Stated goal ▸ Quote the rows below verbatim, beginning at the line containing "Task: Open the PORTFOLIO dropdown menu" and continuing through the line containing "pyautogui.click(x=1285, y=97)".

Supplied records ▸

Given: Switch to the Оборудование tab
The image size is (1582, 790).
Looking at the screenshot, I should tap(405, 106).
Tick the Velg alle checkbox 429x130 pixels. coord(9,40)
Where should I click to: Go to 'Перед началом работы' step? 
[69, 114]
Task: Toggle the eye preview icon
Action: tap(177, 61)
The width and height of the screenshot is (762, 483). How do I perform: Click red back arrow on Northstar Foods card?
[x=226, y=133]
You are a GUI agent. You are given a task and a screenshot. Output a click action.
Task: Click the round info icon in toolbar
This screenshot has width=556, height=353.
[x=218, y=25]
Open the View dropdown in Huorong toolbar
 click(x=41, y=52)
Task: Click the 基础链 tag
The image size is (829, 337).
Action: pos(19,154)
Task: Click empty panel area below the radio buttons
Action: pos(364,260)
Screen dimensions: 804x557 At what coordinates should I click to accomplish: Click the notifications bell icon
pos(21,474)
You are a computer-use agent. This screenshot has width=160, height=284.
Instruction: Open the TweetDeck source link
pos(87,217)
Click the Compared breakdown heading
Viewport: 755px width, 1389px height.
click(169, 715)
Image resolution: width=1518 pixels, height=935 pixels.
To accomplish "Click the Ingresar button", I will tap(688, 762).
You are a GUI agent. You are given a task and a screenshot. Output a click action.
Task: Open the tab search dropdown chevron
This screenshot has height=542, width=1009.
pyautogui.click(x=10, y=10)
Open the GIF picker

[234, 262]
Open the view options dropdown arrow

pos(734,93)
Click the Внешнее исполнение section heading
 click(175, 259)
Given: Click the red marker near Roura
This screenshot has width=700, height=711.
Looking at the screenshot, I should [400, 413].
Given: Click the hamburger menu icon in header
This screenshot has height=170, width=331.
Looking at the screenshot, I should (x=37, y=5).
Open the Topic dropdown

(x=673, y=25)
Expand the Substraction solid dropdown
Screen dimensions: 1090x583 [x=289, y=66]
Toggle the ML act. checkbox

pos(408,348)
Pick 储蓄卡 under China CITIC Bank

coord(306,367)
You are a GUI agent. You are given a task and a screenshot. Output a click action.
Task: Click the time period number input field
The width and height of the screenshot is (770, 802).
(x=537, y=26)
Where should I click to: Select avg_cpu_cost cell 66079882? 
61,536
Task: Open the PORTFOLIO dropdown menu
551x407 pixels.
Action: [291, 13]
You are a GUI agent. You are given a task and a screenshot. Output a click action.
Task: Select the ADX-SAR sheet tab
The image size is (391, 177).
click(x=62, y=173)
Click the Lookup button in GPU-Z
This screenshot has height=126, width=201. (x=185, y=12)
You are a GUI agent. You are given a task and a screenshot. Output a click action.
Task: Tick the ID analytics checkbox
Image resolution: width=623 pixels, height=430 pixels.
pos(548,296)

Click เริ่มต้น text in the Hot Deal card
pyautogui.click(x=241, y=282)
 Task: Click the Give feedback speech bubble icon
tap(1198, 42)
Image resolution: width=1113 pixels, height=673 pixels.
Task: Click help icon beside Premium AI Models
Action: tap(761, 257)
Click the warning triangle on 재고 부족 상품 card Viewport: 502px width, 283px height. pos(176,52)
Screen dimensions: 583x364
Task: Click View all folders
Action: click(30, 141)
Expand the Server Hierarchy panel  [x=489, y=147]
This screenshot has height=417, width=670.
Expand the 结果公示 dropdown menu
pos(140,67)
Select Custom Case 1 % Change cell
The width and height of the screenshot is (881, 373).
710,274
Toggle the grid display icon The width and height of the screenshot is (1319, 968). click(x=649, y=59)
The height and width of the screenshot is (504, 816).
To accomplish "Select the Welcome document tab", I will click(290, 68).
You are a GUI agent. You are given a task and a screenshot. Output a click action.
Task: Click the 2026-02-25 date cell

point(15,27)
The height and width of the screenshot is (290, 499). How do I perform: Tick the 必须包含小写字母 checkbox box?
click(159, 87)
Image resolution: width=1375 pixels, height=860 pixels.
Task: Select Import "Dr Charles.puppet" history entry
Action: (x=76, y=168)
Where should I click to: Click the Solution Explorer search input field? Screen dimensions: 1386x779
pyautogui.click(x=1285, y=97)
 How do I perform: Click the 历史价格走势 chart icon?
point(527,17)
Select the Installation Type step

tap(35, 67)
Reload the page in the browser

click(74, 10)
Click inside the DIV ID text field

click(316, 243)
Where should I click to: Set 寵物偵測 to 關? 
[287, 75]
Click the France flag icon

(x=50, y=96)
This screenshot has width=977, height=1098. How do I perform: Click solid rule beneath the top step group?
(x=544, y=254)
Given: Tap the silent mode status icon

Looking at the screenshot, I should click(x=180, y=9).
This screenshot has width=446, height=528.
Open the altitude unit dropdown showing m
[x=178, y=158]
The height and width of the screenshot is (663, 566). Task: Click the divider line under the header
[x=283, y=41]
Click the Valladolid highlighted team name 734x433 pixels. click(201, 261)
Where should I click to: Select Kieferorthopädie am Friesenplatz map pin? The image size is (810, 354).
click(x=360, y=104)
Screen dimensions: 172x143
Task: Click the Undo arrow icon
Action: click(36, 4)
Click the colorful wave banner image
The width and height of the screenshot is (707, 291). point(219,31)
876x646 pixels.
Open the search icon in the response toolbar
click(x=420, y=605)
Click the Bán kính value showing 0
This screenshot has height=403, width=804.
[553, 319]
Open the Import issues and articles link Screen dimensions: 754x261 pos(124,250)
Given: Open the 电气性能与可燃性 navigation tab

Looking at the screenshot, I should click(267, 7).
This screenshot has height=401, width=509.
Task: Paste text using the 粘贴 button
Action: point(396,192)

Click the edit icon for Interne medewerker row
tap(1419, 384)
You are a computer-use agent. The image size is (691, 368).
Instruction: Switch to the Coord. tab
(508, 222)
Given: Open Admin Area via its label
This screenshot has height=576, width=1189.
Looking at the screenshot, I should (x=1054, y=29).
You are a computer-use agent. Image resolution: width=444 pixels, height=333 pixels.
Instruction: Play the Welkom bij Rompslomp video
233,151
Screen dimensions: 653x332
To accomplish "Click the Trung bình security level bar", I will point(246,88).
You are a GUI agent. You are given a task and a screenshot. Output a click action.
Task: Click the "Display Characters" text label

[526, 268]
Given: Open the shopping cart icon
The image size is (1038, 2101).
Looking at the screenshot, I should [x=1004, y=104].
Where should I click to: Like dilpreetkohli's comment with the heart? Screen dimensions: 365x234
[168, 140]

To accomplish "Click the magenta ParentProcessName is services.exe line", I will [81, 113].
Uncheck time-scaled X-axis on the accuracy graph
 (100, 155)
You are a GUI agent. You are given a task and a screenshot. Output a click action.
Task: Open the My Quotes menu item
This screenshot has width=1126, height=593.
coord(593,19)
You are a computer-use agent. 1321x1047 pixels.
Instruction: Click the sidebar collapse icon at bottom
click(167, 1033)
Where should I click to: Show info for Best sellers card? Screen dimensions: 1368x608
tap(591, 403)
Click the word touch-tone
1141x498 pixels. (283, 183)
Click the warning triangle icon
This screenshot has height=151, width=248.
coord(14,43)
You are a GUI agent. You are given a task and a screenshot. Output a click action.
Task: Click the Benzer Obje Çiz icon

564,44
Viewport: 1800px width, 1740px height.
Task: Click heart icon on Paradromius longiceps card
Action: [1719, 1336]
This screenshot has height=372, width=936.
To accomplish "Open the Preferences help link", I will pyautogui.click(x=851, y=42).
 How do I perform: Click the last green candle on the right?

Written response ▸
Task: Open the PORTFOLIO dropdown menu
551x407 pixels.
Action: [291, 13]
You are a GUI agent. You are given a task and a screenshot. Output a click action.
Task: Select the ADX-SAR sheet tab
The image size is (391, 177).
click(x=62, y=173)
Click the Lookup button in GPU-Z
This screenshot has height=126, width=201. (x=185, y=12)
You are a GUI agent. You are given a task and a screenshot. Output a click action.
Task: Tick the ID analytics checkbox
Image resolution: width=623 pixels, height=430 pixels.
pos(548,296)

Click เริ่มต้น text in the Hot Deal card
pyautogui.click(x=241, y=282)
 Task: Click the Give feedback speech bubble icon
tap(1198, 42)
Image resolution: width=1113 pixels, height=673 pixels.
Task: Click help icon beside Premium AI Models
Action: tap(761, 257)
Click the warning triangle on 재고 부족 상품 card Viewport: 502px width, 283px height. pos(176,52)
Screen dimensions: 583x364
Task: Click View all folders
Action: click(30, 141)
Expand the Server Hierarchy panel  [x=489, y=147]
This screenshot has height=417, width=670.
Expand the 结果公示 dropdown menu
pos(140,67)
Select Custom Case 1 % Change cell
The width and height of the screenshot is (881, 373).
710,274
Toggle the grid display icon The width and height of the screenshot is (1319, 968). click(x=649, y=59)
The height and width of the screenshot is (504, 816).
To accomplish "Select the Welcome document tab", I will click(290, 68).
You are a GUI agent. You are given a task and a screenshot. Output a click action.
Task: Click the 2026-02-25 date cell

point(15,27)
The height and width of the screenshot is (290, 499). How do I perform: Tick the 必须包含小写字母 checkbox box?
click(159, 87)
Image resolution: width=1375 pixels, height=860 pixels.
Task: Select Import "Dr Charles.puppet" history entry
Action: (x=76, y=168)
Where should I click to: Click the Solution Explorer search input field? Screen dimensions: 1386x779
pyautogui.click(x=1285, y=97)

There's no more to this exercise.